# Got my two new girls..intro to Daisy wearing me out



## Marie5656 (Jun 1, 2014)

*Well, hanks to Moonkissed, I have a pair of sisters. Blue capped rats. One is a Dumbo. I introduced Daisy to them outside the cage, and all seemed to go OK. She allowed them to crawl all over them. BUT..trying to put them all together in the cage is wearing me out. Daisy is getting very territorial. She is jumping them, and chasing them. Biting, too, I think. I then took Daisy out completely and let them explore the cage without her. They found the food and water. And the Hammock. But once Daisy went back in, she went back to aggression. They seem to be holding their own, but I am kind of worried. They are just a few weeks old, born last month, and pretty small. Is this normal? How long may it go on? I do not have another cage to put them in if things do not go well. Now what??


*


----------



## mimsy (Jun 8, 2014)

Can you keep them in a carrier for the time being? I don't think I'd trust it till they are getting along.

I would try completely cleaning the cage and putting different things back in. Better if it's stuff that either Daisy never saw before or things she hasn't seen in a long time. I'd put the beds, food and water in different than normal places. Basically trying to make the cage no one's and as neutral a territory as possible.

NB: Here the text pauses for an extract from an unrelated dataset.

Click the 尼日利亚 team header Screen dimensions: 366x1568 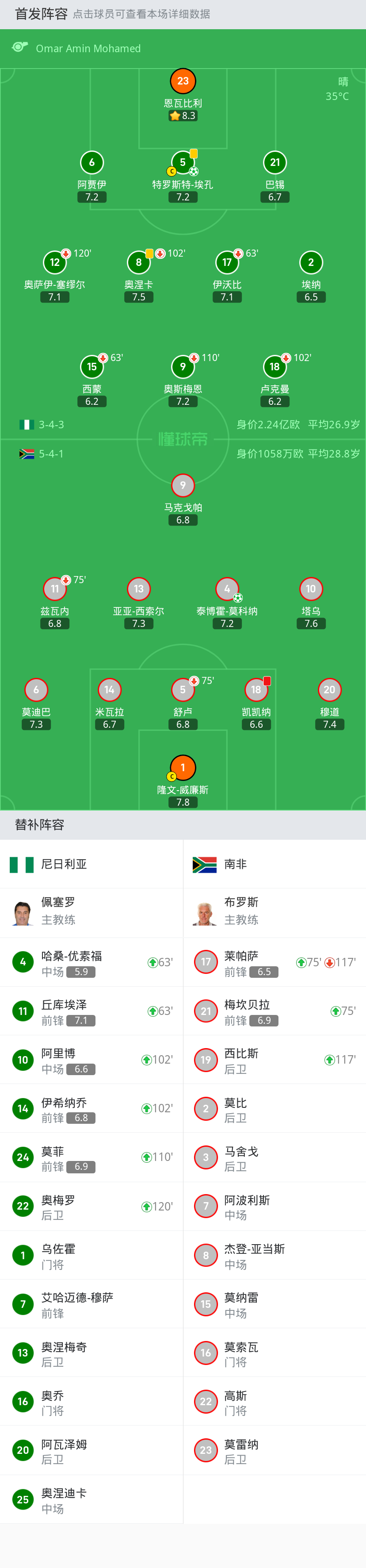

Good luck and the girls are gorgeous!


----------



## Marie5656 (Jun 1, 2014)

I cleaned it all last night. Just put in a second food dish, on a different level. Also put in a new hammock..the old one needed to be replaced anyway. Only thing I can do is keep either the new kids, or Daisy in the carrier, but will have to rig up another water bottle..can run out and get one.


----------



## Marie5656 (Jun 1, 2014)

So, they now have names. If you go back to the picture, from left to right, Dot (she has speckles on her back), Daisy (my old lady) and Dash.


----------



## MeinTora (Mar 19, 2014)

Some people recommend that you wait until rats are 8-12 weeks to start intros, this is largely due to the fact that they just can't defend themselves being so tiny. I used to be able to intro at 6 weeks but when we brought home Pinny that changed, she doesn't take introductions well (territorial no matter how much we clean the cage) and can be very rough, She is also just a very big girl and could easily hurt a baby. So now intros have to wait until AT LEAST 8 weeks old. On the bright side if you do have to house them separately they have each other for company until they are big enough to go in the big girl cage  If Daisy is doing the standard rolling them on to their back and being bossy it'd be one thing but nipping is a concern. Introduction are always a stressful process but don't give up just yet! The girls are precious by the way!


----------



## Marie5656 (Jun 1, 2014)

They are 7 weeks now. The only way I could keep them separate is to put the babies in the carrier. In watching Daisy and them interact, I think Daisy Is more lunging at them, but not actually biting. No scratches or blood. I noticed Dash and Dot both standing up on their hind legs. Dash doing this open mouth thing. I have found that Dot is wanting to just stay out of the cage on my shoulder...she fell asleep there. When I tried to give them each a treat, they went in three separate directions...which I am used to from when Roxy was alive..that is what she and Daisy did. But Dot brought hers onto my lap. I am kind of trying to make her stay in, right now Dot and Dash are on the floor level wrestling, and Daisy is upstairs sound asleep.


----------



## moonkissed (Dec 26, 2011)

Aww such a cute pic  I am glad things have settled down a bit. Their sister is missing them lots & actually escaped her cage last night. I think she was looking for them! 

I am really glad they are with you and doing well and I get to see pics and hear stories 

Standing up is just a dominance thing. Dash is such a little brat. It is so funny because the girls were always so much more submissive but once their brothers were separated Dash really came out of her shell. And I have to admit I will miss my cuddle sessions with Dot, she is such a sweet girl. I am glad she warmed up to you so quickly.


----------



## Marie5656 (Jun 1, 2014)

I have good news, when I got home from work, they were all resting and seemed well. I spent time at the cage door, and they all three demanded attention. Dot and Dash are finding their way to the top floor of the cage. Later, I gave all three a bit of hard boiled egg. Dot rushed down to the floor level with her piece. BUT..Daisy and Dash calmly sat next to each other eating their pieces, with no fighting. It seems to me that Daisy and Dash are going to be quicker to bond. They were sleeping near each other. Not next to..but near. As I type this, hey are not in my line of sight, I heard brief squeak, but nothing else.


----------